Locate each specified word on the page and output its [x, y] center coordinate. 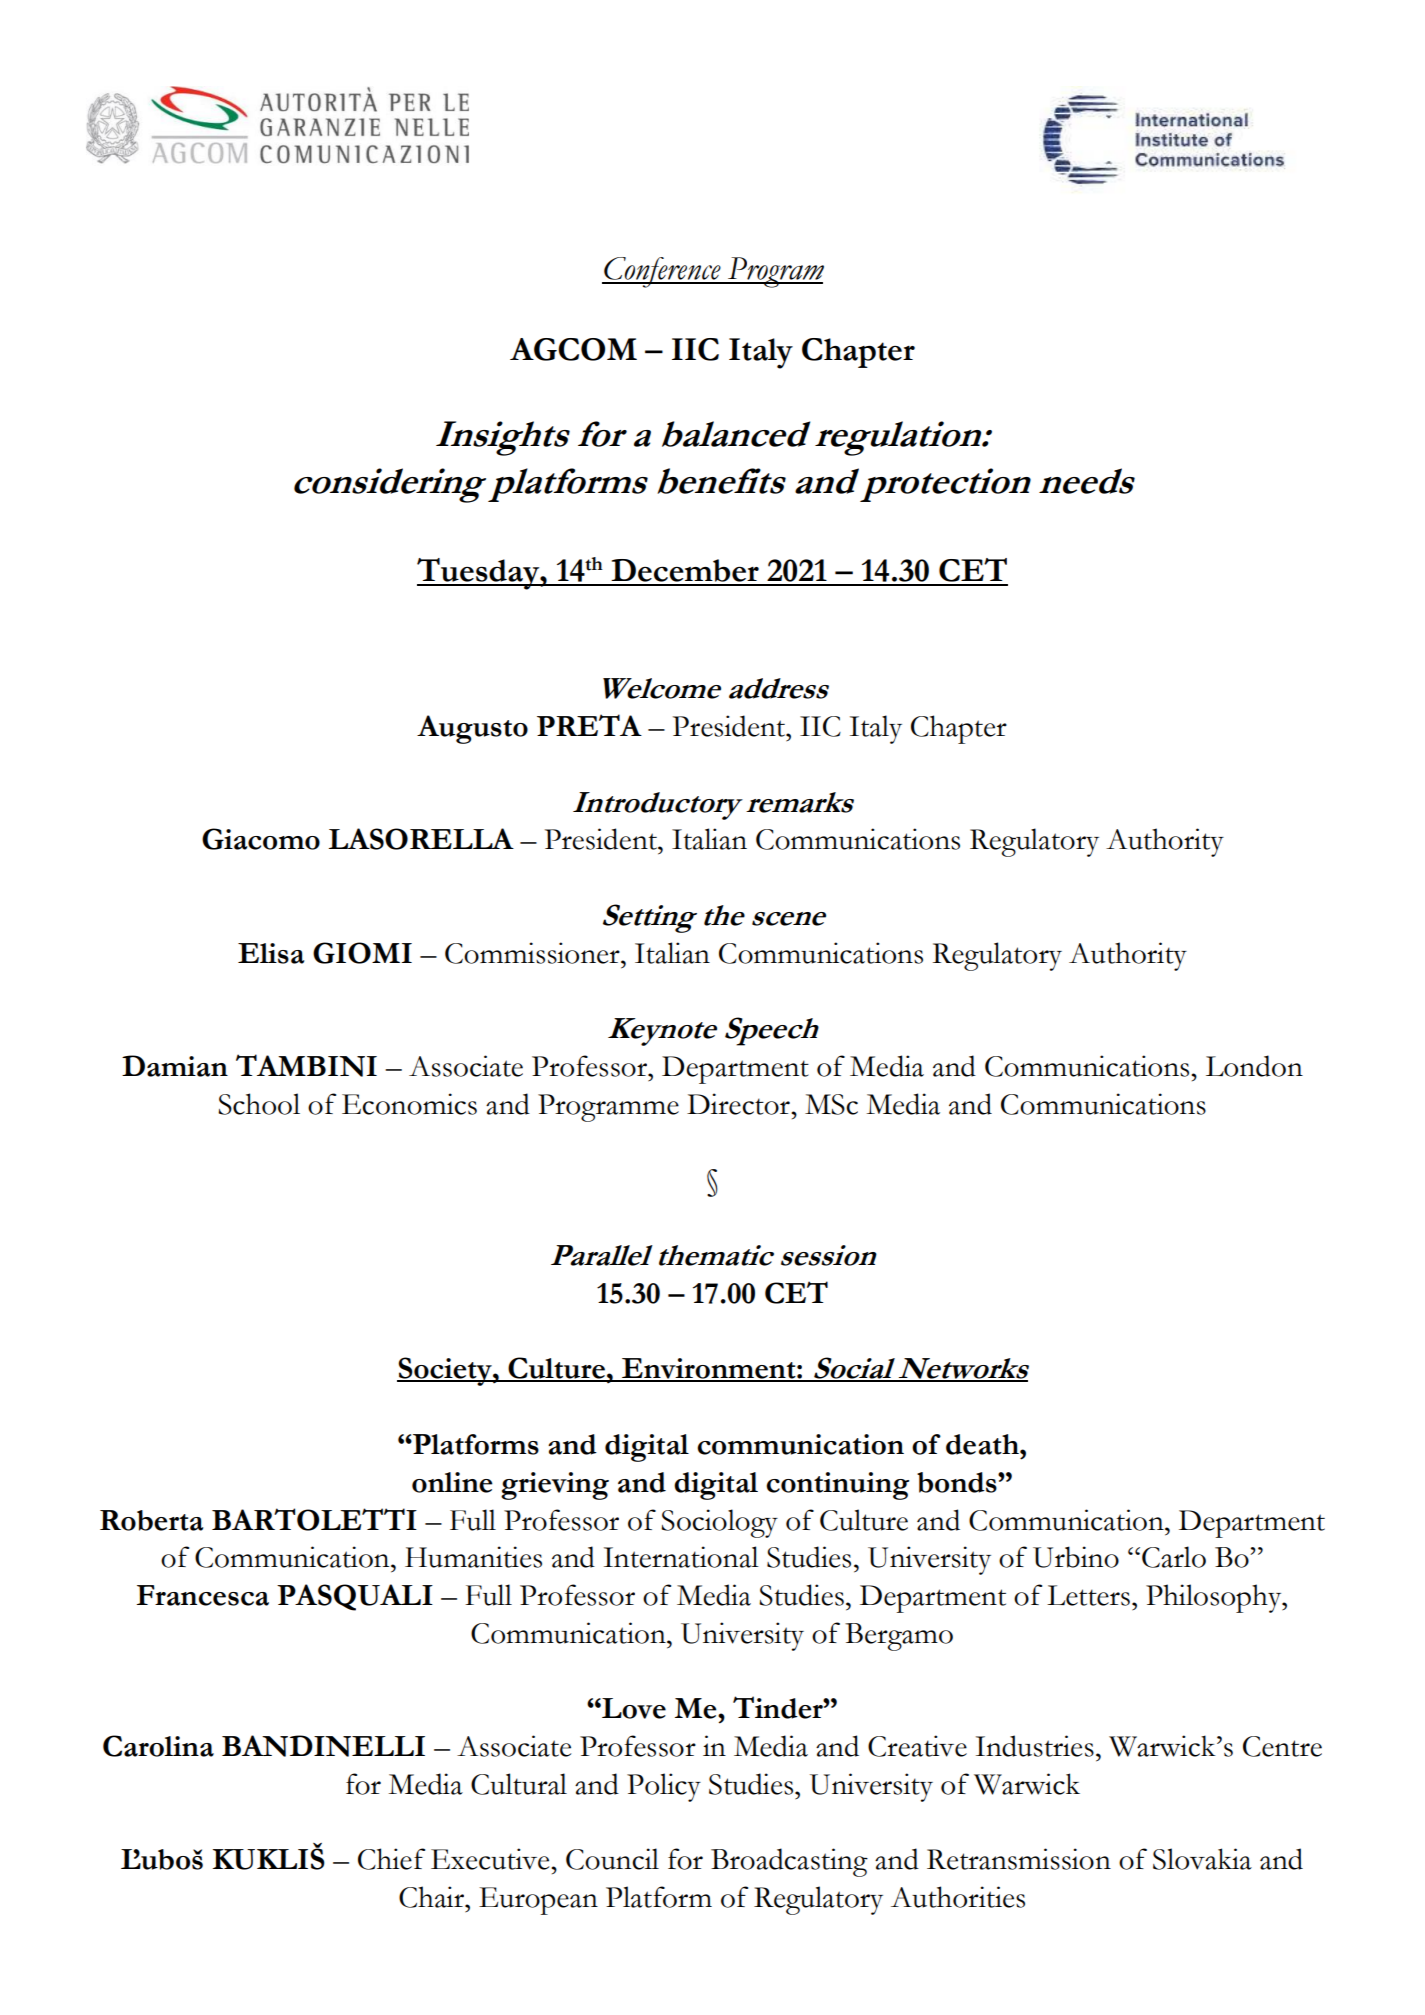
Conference [662, 272]
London [1254, 1066]
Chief [391, 1859]
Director [739, 1104]
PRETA [589, 725]
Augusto [472, 729]
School [259, 1104]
☆ ☆ ☆
Render every one of the rows above as a numbered list, skipping any blank lines and omitting the pictures.

1. Locate each specified word on the page and output its [x, y] center coordinate. 
2. Conference [662, 272]
3. London [1254, 1066]
4. Chief [391, 1859]
5. Director [739, 1104]
6. PRETA [589, 725]
7. Augusto [472, 729]
8. School [259, 1104]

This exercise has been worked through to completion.